One day at group therapy, there was a large assortment of materials spread over the tables as we entered the art room.

“Today I just want you to play,” the therapist said.  “Use whatever you want to draw, paint, cut patterns out of colored paper, glue photos together as a collage, make something out of pipe cleaners, whatever appeals to you.”

“Play? I’m in this damned program because I’m damned depressed and I’ll be damned if I feel like playing.” That was my thought. I sat there in silence, arms folded in front of me, staring at the clock on the wall. Daring the therapist to try and make me “play.”

“Come on, it’s fun!” exclaimed one overly jubilant woman. Obviously it was time to boot her out of the program. “Just pretend you’re a kid again and play like you did back then.”

“I didn’t play when I was a kid,” I snarled, and I stood up and left the room. Didn’t play as a kid? Where did that come from? Of course, I played. Didn’t I?

I did play. Make believe, storytelling, hide and seek. Mother may I. Red light, green light. Simon says. Operator. Checkers. But none of that came to mind, specifically to my depressed mind. I didn’t remember having fun.

Group therapy ended years ago for me, and thankfully I’m in a much better mental state these days. And yet, faced with the question today as to my favorite toy as a child, my first reaction was. “I didn’t have toys.”
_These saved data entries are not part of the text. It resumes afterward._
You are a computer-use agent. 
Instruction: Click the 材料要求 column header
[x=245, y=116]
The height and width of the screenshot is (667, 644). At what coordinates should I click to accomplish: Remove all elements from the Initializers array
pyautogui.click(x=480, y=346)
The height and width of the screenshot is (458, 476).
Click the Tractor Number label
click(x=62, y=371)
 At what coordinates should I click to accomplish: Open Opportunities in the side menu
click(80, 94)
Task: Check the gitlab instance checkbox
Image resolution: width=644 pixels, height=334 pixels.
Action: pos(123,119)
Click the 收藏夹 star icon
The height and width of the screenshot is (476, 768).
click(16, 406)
Of course, I had toys. Matchbox cars, bikes, skates, etch-a-sketch, spirograph sets. Balls, dolls, stuffed animals, board games. I’m sure I had lots of toys, but it’s hard to remember.
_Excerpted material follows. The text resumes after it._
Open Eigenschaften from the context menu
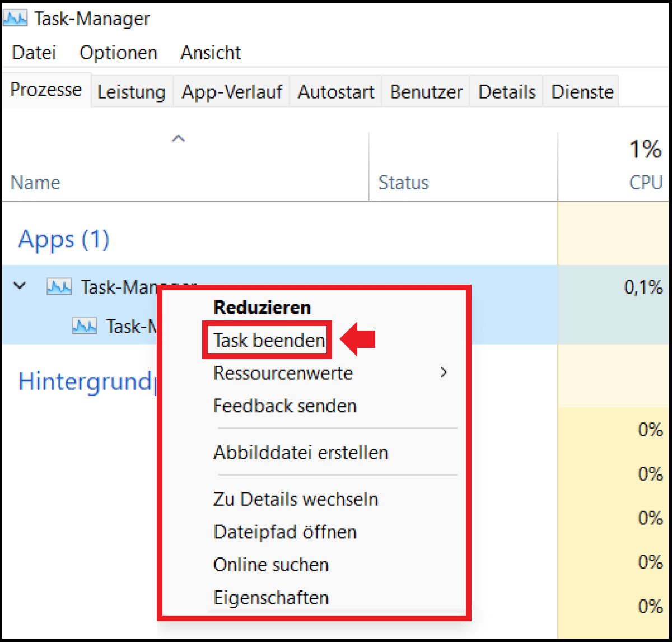The height and width of the screenshot is (642, 672). pyautogui.click(x=271, y=597)
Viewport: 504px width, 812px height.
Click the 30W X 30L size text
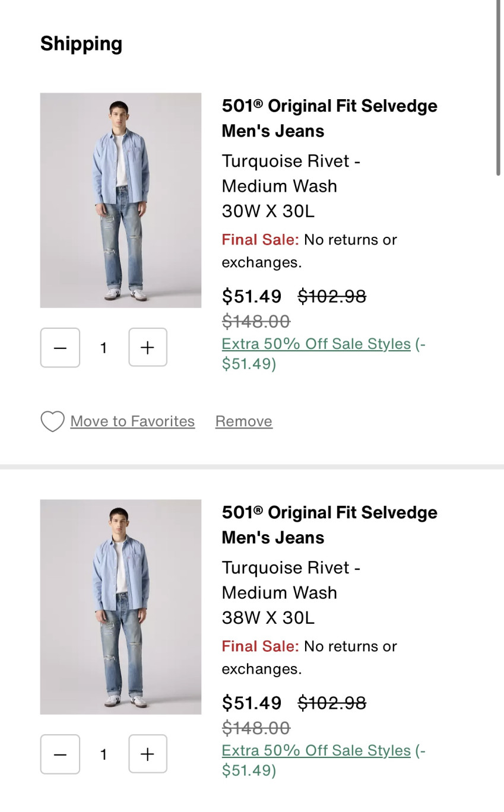click(268, 211)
Living with depression can be like walking around wearing blinders. You don’t have the bandwidth to deal with a whole lot, so you block out a large portion of what is happening. I’m not talking about blocking out memories of traumatic experiences. I mean blocking out all sorts of things, even memories of playing and having fun. And it gets to be habit.

I still have trouble; not a poor memory per se, but I don’t focus enough to memorialize well, if that makes sense. A part of me still thinks it needs the blinders, and so the details get lost. Or the big picture is lost. I don’t know.

All of this to say, if I had a favorite toy as a child, I don’t remember it. But that’s okay. I get to play with my grandkids’ toys now. My favorite? Probably the t-ball set. I can send that plastic baseball over the fence like Hank Aaron! Remember him?